OK, so as I understand it, this lady does not have the manual dexterity to manipulate coffee, preferred hot by most people. So, naturally, she chooses to do so in a car, on a slanted surface in cramped quarters and somehow McDs is held responsible. Give me a break. What prevented her from walking inside, ordering the coffee, calmly walking to the counter and putting cream and sugar in it, and then going to her car? Does McDs have the duty to interrogate customers on not only where they plan to drink coffee but also if they have any physical limitations that cause them to ignore common sense and do something silly? Maybe they should pass out insulated body armor before serving coffee.
For the record, just because someone offers to settle means absolutely nothing. Would you want to settle if you felt you were not at fault?
What is prohibiting people from the basic knowledge that coffee is hot and should be handled with care ESPECIALLY IF YOU HAVE PHYSICAL LIMITATIONS?

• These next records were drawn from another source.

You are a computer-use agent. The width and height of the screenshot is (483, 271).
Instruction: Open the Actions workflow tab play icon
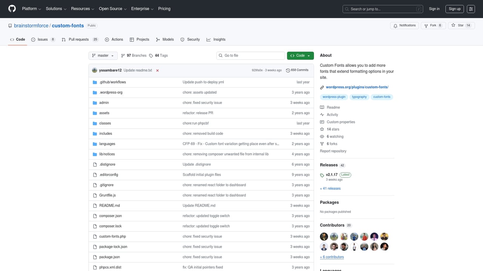coord(107,39)
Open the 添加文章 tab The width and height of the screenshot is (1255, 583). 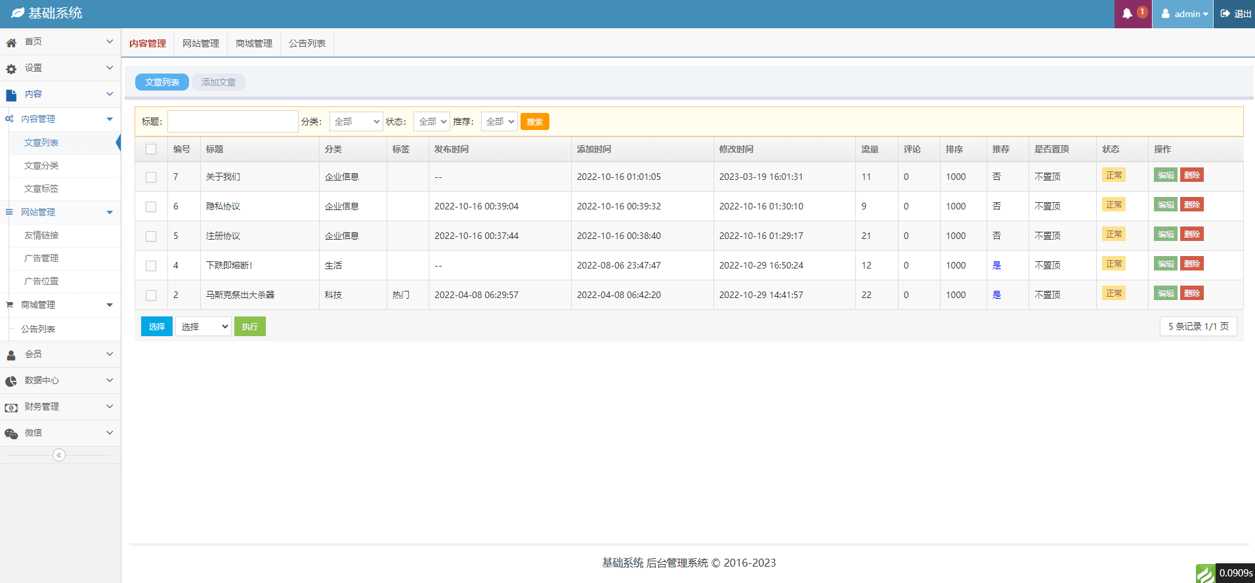pyautogui.click(x=219, y=82)
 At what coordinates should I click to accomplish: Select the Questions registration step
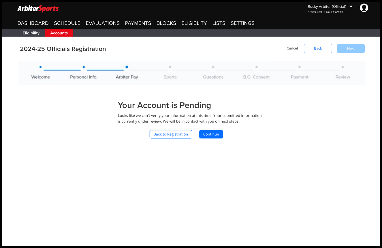click(x=213, y=67)
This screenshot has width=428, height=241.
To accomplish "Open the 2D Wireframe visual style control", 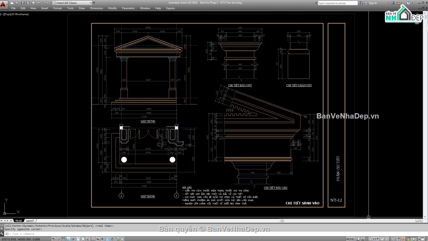I will [20, 14].
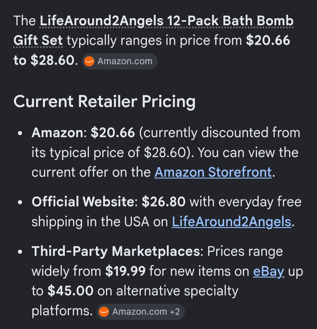Open the Amazon.com source chip after $28.60

(x=119, y=61)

The two coffee makers in our house make fresh coffee at 167 and 172 degrees respectively. That may or may not be norm for household coffee makers. This is hot enough to burn you badly and quickly. How many lawsuits are there for these kinds of units?
I think darn near everyone would expect that coffee served in a fast food place (especially stuff served in cups intended to facilitate your getting it back HOT to your office group that elected you to fly the breakfast run) would be at least as hot as what comes out of their home caffeine dispensers.

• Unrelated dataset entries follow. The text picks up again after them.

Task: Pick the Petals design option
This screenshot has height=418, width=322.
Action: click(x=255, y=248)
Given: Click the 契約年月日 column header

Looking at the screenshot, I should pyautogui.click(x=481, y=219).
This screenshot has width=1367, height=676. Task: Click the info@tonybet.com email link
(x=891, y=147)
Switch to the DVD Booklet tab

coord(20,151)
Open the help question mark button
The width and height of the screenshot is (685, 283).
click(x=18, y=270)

Used as intended (keep in cup till transferred directly to mouth, with normal due caution in taking that first sip to determine drinkability), it is perfectly safe. As with all things, use in unintended ways increases risk.

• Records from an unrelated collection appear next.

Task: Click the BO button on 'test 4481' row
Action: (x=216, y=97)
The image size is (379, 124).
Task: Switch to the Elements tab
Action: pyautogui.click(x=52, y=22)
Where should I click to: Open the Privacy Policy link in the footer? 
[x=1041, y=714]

If this lady had poked herself in the eye with the coffee stir and blinded herself would she have gotten a bigger settlement?
My solution - outlaw coffee altogether and let people drink a cold, refreshing Diet Coke for their morning caffeine fix.
Hmmmm....back in the days when drinking a cold beer whilst operating a pickup truck was a god-given right here in Texas, I had occasion to end up with a lap full of cold brew upon opening a recently agitated can that was between my legs. I wonder if I could have gotten a big settlement for cold-induced shrinkage?
Wow Emmett...you're on to something there...Maybe I should have brought suit against the Pacific Ocean after I swam Alcatraz and the Golden Gate Bridge because I had to get a mag glass and tweezers to take a leak after both races....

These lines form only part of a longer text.